Mit Zahlungsbefehl Nr. aaa des Betreibungsamts R._____ vom tt.mm.2023 betrieb die Klägerin den Beklagten für die Beträge von Fr. 350.00 nebst Zins zu 5 % seit dem 11. Juni 2021 (1), Fr. 350.00 nebst Zins zu 5 % seit dem 31. Dezember 2021 (2), Fr. 350.00 (3) und Fr. 264.00 (4) sowie die Zahlungsbefehlskosten von Fr. 73.30. Als Forderungsurkunde bzw. Forderungsgrund wurde im Zahlungsbefehl angegeben:
"1 Verfügung Kurtaxen vom 12.04.2021 für Objekt-Nr. bbb
2 Verfügung Kurtaxen vom 01.11.2021 für Objekt-Nr. bbb
3 Verfügung Kurtaxen vom 10.02.2023 für Objekt-Nr. bbb
4 Verzugsschaden gemäss Art. 103/106 OR"
Der Beklagte erhob Rechtsvorschlag.
2.
2.1. Mit Rechtsöffnungsgesuch vom 5. Februar 2024 ersuchte die Klägerin das Bezirksgericht Brugg, Präsidium des Zivilgerichts, um Erteilung der definitiven Rechtsöffnung für die Beträge von Fr. 350.00 nebst Zins zu 5 % seit dem 12. Juni 2021, Fr. 350.00 nebst Zins zu 5 % seit dem 1. Januar 2022 und Fr. 350.00 nebst Zins zu 5 % seit dem 12. April 2023, unter Kostenund Entschädigungsfolgen zulasten des Beklagten.
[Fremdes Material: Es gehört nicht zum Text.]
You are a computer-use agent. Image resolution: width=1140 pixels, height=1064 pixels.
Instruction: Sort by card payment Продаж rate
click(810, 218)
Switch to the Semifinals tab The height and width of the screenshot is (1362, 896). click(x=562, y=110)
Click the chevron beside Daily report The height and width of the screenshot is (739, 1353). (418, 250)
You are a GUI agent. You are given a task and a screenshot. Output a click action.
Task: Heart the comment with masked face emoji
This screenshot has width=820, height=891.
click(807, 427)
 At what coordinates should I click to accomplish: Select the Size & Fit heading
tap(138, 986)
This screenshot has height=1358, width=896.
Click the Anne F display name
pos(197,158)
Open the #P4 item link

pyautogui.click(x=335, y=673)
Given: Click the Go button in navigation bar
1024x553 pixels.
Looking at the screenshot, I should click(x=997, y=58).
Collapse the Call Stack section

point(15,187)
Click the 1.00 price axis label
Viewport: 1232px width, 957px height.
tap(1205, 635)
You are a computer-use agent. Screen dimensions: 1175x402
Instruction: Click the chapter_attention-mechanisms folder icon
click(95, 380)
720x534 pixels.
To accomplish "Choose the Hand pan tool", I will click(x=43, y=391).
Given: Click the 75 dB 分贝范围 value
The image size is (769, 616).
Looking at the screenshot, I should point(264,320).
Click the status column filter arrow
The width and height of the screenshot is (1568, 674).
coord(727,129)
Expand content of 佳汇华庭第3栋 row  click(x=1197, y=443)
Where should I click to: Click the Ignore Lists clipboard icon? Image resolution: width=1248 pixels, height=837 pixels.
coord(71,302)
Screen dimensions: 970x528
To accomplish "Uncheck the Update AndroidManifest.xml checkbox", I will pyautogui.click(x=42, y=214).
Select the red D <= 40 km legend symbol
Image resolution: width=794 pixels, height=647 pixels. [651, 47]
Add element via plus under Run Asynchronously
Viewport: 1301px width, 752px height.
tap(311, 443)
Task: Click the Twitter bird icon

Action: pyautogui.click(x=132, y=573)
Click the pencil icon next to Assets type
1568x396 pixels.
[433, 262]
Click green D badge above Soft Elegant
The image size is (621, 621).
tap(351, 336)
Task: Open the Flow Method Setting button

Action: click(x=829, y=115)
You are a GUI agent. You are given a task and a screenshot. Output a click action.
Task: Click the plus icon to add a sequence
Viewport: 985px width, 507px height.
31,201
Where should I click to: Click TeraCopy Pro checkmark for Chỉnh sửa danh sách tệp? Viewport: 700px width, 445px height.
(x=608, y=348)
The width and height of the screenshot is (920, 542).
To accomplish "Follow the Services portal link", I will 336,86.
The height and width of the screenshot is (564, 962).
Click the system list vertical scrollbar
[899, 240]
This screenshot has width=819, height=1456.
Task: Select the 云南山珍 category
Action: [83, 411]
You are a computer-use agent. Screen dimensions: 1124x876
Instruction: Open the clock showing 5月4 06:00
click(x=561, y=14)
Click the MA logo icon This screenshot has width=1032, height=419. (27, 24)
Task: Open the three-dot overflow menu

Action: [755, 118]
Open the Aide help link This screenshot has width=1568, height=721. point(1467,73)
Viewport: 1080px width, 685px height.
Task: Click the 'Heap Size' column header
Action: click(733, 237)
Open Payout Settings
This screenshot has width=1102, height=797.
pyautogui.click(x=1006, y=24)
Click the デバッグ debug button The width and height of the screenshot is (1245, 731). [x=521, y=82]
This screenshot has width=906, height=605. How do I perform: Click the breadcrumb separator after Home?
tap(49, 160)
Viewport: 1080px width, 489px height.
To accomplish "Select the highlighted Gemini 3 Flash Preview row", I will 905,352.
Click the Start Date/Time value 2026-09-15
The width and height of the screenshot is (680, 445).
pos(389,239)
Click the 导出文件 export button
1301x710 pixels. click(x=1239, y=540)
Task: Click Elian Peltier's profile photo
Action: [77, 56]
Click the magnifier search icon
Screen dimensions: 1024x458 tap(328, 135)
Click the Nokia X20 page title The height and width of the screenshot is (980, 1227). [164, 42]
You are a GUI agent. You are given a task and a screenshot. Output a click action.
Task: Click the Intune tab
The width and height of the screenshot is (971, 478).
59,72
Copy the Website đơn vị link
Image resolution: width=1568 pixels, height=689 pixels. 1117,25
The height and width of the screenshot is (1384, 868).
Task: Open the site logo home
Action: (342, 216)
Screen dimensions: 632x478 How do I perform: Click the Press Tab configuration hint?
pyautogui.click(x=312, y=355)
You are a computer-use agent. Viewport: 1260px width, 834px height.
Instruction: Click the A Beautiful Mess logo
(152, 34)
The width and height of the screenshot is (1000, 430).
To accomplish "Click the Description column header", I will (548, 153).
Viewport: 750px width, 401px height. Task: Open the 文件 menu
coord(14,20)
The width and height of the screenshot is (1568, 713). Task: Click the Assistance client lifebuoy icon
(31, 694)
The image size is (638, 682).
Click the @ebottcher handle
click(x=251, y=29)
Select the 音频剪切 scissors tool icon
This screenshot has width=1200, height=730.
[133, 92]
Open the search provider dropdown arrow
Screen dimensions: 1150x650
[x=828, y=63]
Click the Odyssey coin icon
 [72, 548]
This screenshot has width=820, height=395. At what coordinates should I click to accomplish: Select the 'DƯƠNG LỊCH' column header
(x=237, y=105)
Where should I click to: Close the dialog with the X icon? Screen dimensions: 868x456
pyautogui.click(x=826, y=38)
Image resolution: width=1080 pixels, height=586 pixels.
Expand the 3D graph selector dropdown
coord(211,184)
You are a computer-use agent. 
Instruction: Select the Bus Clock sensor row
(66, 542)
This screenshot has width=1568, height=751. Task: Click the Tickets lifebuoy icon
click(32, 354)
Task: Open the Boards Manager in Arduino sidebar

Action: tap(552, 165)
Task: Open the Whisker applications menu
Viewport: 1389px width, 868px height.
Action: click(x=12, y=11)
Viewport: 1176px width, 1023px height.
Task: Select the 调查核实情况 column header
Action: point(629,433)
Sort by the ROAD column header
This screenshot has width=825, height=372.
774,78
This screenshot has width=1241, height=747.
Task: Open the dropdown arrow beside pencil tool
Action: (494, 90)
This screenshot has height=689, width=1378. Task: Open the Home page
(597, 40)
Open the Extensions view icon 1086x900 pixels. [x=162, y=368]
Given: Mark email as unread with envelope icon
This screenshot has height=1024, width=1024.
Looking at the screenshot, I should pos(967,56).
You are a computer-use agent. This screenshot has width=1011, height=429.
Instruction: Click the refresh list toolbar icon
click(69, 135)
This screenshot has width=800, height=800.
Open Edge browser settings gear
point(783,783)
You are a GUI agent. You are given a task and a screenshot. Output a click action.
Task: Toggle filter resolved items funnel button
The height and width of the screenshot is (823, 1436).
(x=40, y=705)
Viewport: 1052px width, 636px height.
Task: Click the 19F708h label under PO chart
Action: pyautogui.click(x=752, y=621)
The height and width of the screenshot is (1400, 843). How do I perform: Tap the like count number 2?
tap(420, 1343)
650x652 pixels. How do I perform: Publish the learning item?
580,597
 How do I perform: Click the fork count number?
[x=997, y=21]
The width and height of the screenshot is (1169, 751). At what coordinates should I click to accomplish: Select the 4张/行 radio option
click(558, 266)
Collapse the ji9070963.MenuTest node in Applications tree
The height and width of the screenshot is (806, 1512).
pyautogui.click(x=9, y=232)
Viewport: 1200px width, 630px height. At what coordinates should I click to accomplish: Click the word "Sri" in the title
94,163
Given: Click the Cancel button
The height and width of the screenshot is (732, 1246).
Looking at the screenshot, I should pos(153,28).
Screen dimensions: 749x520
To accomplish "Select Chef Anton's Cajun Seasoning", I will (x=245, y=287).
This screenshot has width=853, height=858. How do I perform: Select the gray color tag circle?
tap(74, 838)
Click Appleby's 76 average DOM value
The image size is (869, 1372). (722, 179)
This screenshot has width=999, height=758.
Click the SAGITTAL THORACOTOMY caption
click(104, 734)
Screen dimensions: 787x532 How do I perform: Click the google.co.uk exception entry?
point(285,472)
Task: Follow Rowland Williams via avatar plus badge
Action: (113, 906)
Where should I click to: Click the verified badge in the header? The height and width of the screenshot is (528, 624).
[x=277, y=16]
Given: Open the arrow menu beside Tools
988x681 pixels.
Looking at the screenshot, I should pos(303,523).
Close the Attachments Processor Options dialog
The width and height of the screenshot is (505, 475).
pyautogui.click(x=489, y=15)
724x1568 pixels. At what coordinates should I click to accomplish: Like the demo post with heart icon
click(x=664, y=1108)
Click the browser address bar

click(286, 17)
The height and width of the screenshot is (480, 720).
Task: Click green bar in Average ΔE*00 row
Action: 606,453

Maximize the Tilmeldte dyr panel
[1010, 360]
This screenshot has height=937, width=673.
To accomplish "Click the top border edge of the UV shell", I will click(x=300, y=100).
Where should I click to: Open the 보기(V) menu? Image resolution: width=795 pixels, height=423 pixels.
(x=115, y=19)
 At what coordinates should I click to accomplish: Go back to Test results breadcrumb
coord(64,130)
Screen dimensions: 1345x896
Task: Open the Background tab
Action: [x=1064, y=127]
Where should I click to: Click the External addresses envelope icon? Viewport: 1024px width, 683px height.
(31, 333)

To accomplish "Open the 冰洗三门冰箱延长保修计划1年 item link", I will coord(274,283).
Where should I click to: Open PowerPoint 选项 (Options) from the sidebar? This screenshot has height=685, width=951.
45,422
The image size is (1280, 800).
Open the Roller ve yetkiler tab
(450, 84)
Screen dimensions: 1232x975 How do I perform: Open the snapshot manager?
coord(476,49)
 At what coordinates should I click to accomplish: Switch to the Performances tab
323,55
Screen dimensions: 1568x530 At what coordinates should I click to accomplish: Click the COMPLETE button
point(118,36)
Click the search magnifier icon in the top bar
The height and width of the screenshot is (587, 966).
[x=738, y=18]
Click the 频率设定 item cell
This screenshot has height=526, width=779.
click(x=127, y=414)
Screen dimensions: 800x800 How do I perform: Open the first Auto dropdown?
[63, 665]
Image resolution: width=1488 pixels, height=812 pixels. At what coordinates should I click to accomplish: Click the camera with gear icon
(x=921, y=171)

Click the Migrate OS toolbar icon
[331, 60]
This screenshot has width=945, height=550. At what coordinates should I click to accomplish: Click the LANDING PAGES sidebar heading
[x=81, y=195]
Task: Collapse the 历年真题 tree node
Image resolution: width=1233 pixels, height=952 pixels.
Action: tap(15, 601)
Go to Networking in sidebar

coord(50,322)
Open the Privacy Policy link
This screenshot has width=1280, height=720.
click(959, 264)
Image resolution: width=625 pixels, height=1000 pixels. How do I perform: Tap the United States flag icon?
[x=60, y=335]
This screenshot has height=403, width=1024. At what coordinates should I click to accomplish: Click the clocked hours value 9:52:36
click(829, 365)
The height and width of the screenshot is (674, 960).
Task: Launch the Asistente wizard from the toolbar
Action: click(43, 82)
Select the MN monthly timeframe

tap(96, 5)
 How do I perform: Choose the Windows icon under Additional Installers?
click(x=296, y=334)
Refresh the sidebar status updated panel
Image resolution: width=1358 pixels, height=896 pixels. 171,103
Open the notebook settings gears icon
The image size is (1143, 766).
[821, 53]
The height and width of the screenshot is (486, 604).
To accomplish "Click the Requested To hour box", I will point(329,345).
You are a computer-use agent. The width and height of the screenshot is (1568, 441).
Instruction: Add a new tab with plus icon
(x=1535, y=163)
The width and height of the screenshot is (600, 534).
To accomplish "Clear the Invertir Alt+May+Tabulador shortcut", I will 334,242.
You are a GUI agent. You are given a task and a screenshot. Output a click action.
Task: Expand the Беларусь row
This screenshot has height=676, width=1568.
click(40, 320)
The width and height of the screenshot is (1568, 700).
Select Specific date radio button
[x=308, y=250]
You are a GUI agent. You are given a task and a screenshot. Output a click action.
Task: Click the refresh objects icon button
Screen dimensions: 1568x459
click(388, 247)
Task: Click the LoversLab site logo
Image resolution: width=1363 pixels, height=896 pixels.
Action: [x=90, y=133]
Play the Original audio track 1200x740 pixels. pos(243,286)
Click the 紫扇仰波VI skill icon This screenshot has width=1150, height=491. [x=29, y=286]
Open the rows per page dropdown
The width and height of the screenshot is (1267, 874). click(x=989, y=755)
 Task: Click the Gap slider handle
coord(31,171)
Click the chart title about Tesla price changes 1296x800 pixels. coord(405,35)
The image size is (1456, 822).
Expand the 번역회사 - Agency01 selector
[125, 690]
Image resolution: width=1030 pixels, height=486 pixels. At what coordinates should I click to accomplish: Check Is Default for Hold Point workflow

2.2. Mit Stellungnahme vom 24. Februar 2024 stellte der Beklagte folgende Anträge:
" 1.) Das Rechtsbegehren der gesuchstellenden Partei sei abzuweisen.
2.) Die Verfügungen Kurtaxe vom 12.04.2021, 01.11.2021 und 10.02.2023 sowie gleichlautende Künftige der Gemeinde Q._____ für Objekt-Nr. bbb, sind aufgrund fehlender Gesetzesgrundlage, etc., willkürlich und seien deshalb aufzuheben, bzw. für nichtig zu erklären.
3.) Sämtliche daraus entstandene, mir auferlegten Folgekosten, Forderungen, etc., sind bestritten und seien abzuweisen.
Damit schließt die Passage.